*** Begin section ***

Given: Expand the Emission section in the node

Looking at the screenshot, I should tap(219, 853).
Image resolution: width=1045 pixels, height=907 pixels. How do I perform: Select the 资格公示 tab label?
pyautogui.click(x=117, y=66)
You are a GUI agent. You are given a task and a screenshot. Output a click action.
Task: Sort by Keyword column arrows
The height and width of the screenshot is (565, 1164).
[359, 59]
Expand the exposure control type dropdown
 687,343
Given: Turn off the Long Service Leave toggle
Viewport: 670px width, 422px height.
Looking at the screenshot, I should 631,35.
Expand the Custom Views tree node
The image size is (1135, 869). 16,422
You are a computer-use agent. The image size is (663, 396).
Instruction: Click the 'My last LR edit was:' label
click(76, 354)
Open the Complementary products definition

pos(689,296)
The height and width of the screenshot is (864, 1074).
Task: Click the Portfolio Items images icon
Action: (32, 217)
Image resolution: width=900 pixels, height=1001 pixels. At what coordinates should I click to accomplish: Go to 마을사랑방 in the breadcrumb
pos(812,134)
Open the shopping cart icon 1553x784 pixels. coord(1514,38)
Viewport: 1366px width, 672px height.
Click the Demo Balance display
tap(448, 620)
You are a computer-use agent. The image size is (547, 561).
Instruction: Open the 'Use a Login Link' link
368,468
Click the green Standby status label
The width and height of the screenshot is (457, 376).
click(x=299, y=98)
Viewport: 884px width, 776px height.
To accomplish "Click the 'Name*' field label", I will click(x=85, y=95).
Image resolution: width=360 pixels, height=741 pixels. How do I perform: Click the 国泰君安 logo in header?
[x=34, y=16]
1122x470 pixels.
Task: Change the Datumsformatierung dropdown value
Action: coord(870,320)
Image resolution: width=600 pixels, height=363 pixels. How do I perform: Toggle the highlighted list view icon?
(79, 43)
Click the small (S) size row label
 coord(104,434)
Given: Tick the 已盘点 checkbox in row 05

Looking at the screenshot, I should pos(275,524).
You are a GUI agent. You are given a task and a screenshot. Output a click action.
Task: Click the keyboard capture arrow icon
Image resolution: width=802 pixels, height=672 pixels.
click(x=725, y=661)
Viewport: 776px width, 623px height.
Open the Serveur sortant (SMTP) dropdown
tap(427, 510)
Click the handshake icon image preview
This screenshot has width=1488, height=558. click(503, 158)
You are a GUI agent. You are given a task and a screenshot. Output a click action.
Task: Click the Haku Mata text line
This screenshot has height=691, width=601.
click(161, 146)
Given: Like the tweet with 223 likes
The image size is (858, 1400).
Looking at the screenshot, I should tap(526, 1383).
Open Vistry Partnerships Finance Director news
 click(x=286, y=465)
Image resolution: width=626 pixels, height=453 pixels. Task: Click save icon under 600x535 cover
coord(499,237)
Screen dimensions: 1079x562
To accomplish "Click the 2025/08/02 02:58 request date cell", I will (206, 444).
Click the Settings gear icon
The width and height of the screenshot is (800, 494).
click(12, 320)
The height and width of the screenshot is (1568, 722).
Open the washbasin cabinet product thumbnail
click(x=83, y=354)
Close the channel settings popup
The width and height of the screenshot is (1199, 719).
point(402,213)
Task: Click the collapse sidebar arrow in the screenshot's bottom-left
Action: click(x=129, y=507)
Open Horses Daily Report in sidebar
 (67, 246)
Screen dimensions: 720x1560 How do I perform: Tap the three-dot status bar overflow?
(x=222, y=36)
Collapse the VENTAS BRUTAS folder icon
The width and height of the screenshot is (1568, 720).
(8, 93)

*** End section ***

## Work item
A word-for-word copy of the data is the expected answer.

## Answer below
Given: Expand the Emission section in the node

Looking at the screenshot, I should tap(219, 853).
Image resolution: width=1045 pixels, height=907 pixels. How do I perform: Select the 资格公示 tab label?
pyautogui.click(x=117, y=66)
You are a GUI agent. You are given a task and a screenshot. Output a click action.
Task: Sort by Keyword column arrows
The height and width of the screenshot is (565, 1164).
[359, 59]
Expand the exposure control type dropdown
 687,343
Given: Turn off the Long Service Leave toggle
Viewport: 670px width, 422px height.
Looking at the screenshot, I should 631,35.
Expand the Custom Views tree node
The image size is (1135, 869). 16,422
You are a computer-use agent. The image size is (663, 396).
Instruction: Click the 'My last LR edit was:' label
click(76, 354)
Open the Complementary products definition

pos(689,296)
The height and width of the screenshot is (864, 1074).
Task: Click the Portfolio Items images icon
Action: (32, 217)
Image resolution: width=900 pixels, height=1001 pixels. At what coordinates should I click to accomplish: Go to 마을사랑방 in the breadcrumb
pos(812,134)
Open the shopping cart icon 1553x784 pixels. coord(1514,38)
Viewport: 1366px width, 672px height.
Click the Demo Balance display
tap(448, 620)
You are a computer-use agent. The image size is (547, 561).
Instruction: Open the 'Use a Login Link' link
368,468
Click the green Standby status label
The width and height of the screenshot is (457, 376).
click(x=299, y=98)
Viewport: 884px width, 776px height.
To accomplish "Click the 'Name*' field label", I will click(x=85, y=95).
Image resolution: width=360 pixels, height=741 pixels. How do I perform: Click the 国泰君安 logo in header?
[x=34, y=16]
1122x470 pixels.
Task: Change the Datumsformatierung dropdown value
Action: coord(870,320)
Image resolution: width=600 pixels, height=363 pixels. How do I perform: Toggle the highlighted list view icon?
(79, 43)
Click the small (S) size row label
 coord(104,434)
Given: Tick the 已盘点 checkbox in row 05

Looking at the screenshot, I should pos(275,524).
You are a GUI agent. You are given a task and a screenshot. Output a click action.
Task: Click the keyboard capture arrow icon
Image resolution: width=802 pixels, height=672 pixels.
click(x=725, y=661)
Viewport: 776px width, 623px height.
Open the Serveur sortant (SMTP) dropdown
tap(427, 510)
Click the handshake icon image preview
This screenshot has width=1488, height=558. click(503, 158)
You are a GUI agent. You are given a task and a screenshot. Output a click action.
Task: Click the Haku Mata text line
This screenshot has height=691, width=601.
click(161, 146)
Given: Like the tweet with 223 likes
The image size is (858, 1400).
Looking at the screenshot, I should tap(526, 1383).
Open Vistry Partnerships Finance Director news
 click(x=286, y=465)
Image resolution: width=626 pixels, height=453 pixels. Task: Click save icon under 600x535 cover
coord(499,237)
Screen dimensions: 1079x562
To accomplish "Click the 2025/08/02 02:58 request date cell", I will (206, 444).
Click the Settings gear icon
The width and height of the screenshot is (800, 494).
click(12, 320)
The height and width of the screenshot is (1568, 722).
Open the washbasin cabinet product thumbnail
click(x=83, y=354)
Close the channel settings popup
The width and height of the screenshot is (1199, 719).
point(402,213)
Task: Click the collapse sidebar arrow in the screenshot's bottom-left
Action: click(x=129, y=507)
Open Horses Daily Report in sidebar
 (67, 246)
Screen dimensions: 720x1560 How do I perform: Tap the three-dot status bar overflow?
(x=222, y=36)
Collapse the VENTAS BRUTAS folder icon
The width and height of the screenshot is (1568, 720).
(8, 93)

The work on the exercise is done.